The Office of Behavioral and Social Sciences Research recently hosted a conference on Building the Science of Dissemination and Implementation in the Service of Public Health. Held in partnership with NIMH, NCI, NIDA, NIAAA and NICHD, the 2-day conference gathered more than 500 people attending in person and hundreds more viewing the simultaneous webcast.

OBSSR director Dr. David Abrams says interest in the conference indicates the resonance of important themes with the research community. “Now is the time for us to recognize that we are not doing nearly enough to get what we know into everyday practice to impact the health of the American people at the population level,” he said. “The convergence of concerns about rising health care costs, lack of quality care and increasing disparities in access and quality of care has created a crisis which is ripe for action based on scientific evidence.”

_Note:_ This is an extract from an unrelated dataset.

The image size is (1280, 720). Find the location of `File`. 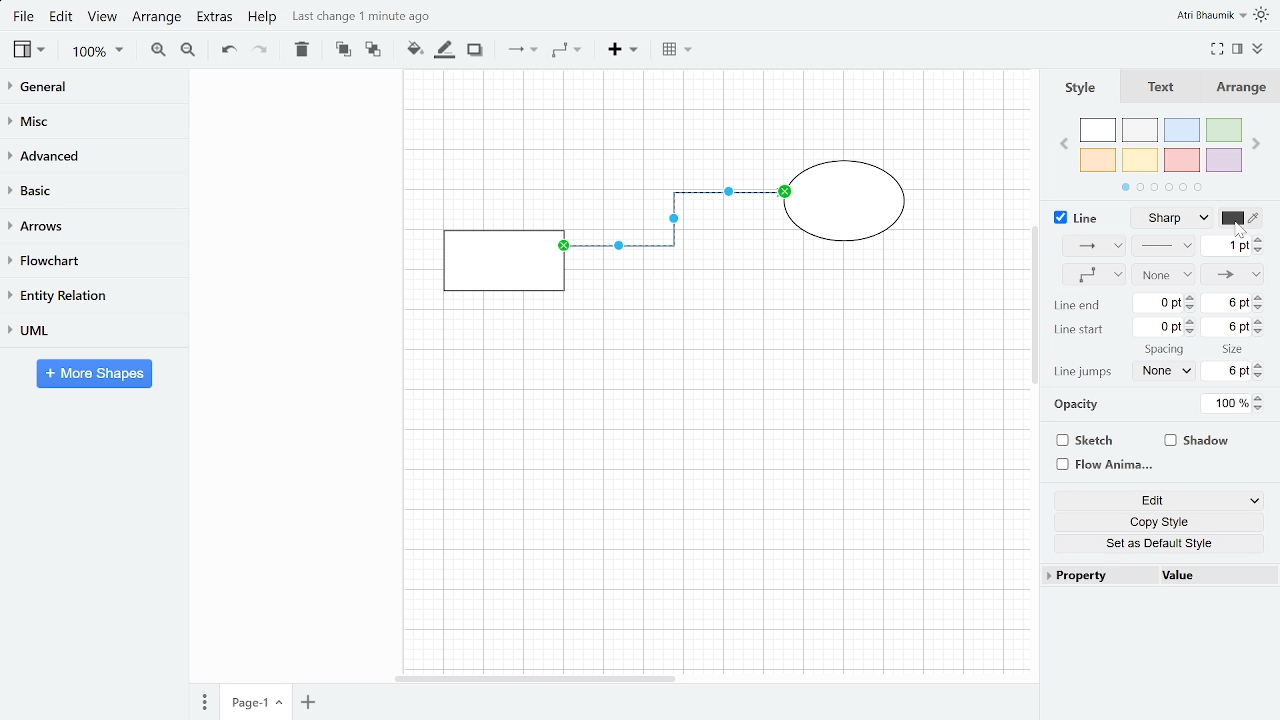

Abrams identified building the science of dissemination and implementation— at the basic and mechanistic levels and the applied population-impact level—as critical. “If we are going to be able to take what we know and find ways to implement it effectively and efficiently with the ambitious goal of changing population health in just one generation, this emerging area of science will hold the key,” he said.

The conference gathered experts in a range of fields to showcase the state of dissemination and implementation science; identify challenges in theories, methods and practice; and foster new partnerships among diverse scholars. “This is an inherently interdisciplinary field,” noted keynote speaker Dr. Jeremy Grimshaw of the Institute of Population Health at the University of Ottawa.

Progress will involve unique collaborations among clinical, health services, organizational, engineering and methodological researchers, among others. The conference sought to begin to build these bridges.

The idea for the conference emerged from a growing synergy between an existing trans-NIH Funding Opportunity Announcement, which aims to support dissemination and implementation research, and the launch of OBSSR’s new strategic prospectus. The prospectus sees increasing the science of implementation as a key avenue for moving behavioral and social science forward.

To continue the momentum from this kickoff, OBSSR has committed to five annual conferences on the science of implementation. Abrams said, “Strengthening the science of dissemination and the dissemination of science is necessary to ensure demonstrable and tangible benefits of the biomedical and behavioral scientific enterprise to the health of our nation.” In its work across disease-specific research, OBSSR hopes to reach out to even more NIH institutes in the development of future conferences.

Those working outside and within NIH hailed the significance and success of the conference. Noting the filled-to-capacity conference, Dr. Robert Croyle, director of NCI’s Division of Cancer Control and Population Sciences, remarked, “This kind of response points to the rising interest in strengthening the science of dissemination and the dissemination of science. It is a critical area of research right now both here at NIH and externally.”